Friday, November 30, 2007

the baby at play

Kids love me and I love them. Specially the really small ones, who just learn to walk and say a few cute words. They take to me easily and I am often playing around with them or checking out their toys with them and giving them superman rides (where I lift them horizontally and run about). After some time, they love me with their heart and follow me around.

My niece clings to me, rather she thinks my whole purpose in life is to carry her around. She sees me and walks towards me with arms raised, sometimes smiling till her eyes disappear. I heave her up and perch her on my hip and after a minute place her down in a different spot. She loves being carried and holds out her arms to anyone who even looks at her. Adults, the suckers that they are, get carried away with a chubby toddler walking towards them, imploring to be carried. She’s kind of heavy, unlike my friend N's kid.

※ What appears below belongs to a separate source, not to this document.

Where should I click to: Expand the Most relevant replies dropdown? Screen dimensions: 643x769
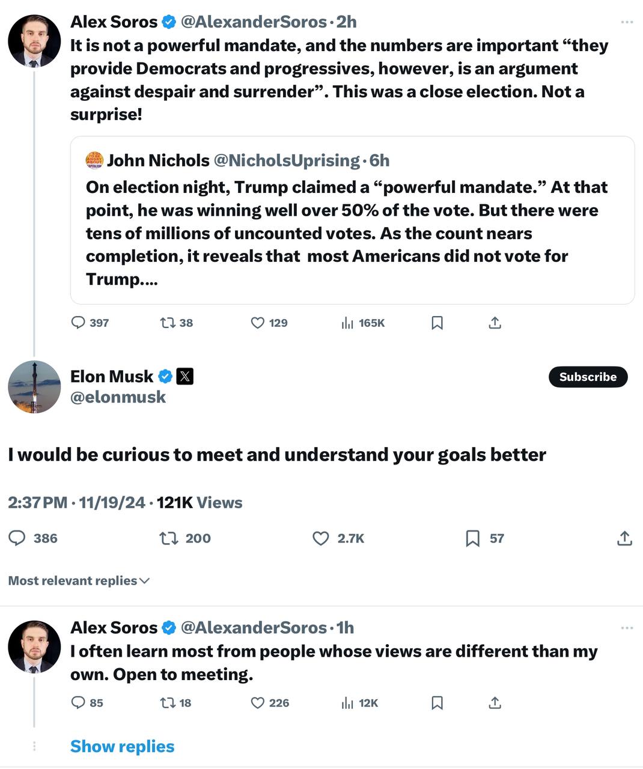79,580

This 2 year old little girl now is like a fairy princess. Tiny, dainty and fragile looking, she is a light weight pretty baby with the most beautiful eyes. Again this baby too comes to me like a magnet. While all other babies are busy dancing and pulling off things, this one insists on being in my arms and playing with my hair. Except for the time when we were all sitting very formally in N's mother's very formal drawing room solemnly discussing about N's husband's accident with his male colleagues.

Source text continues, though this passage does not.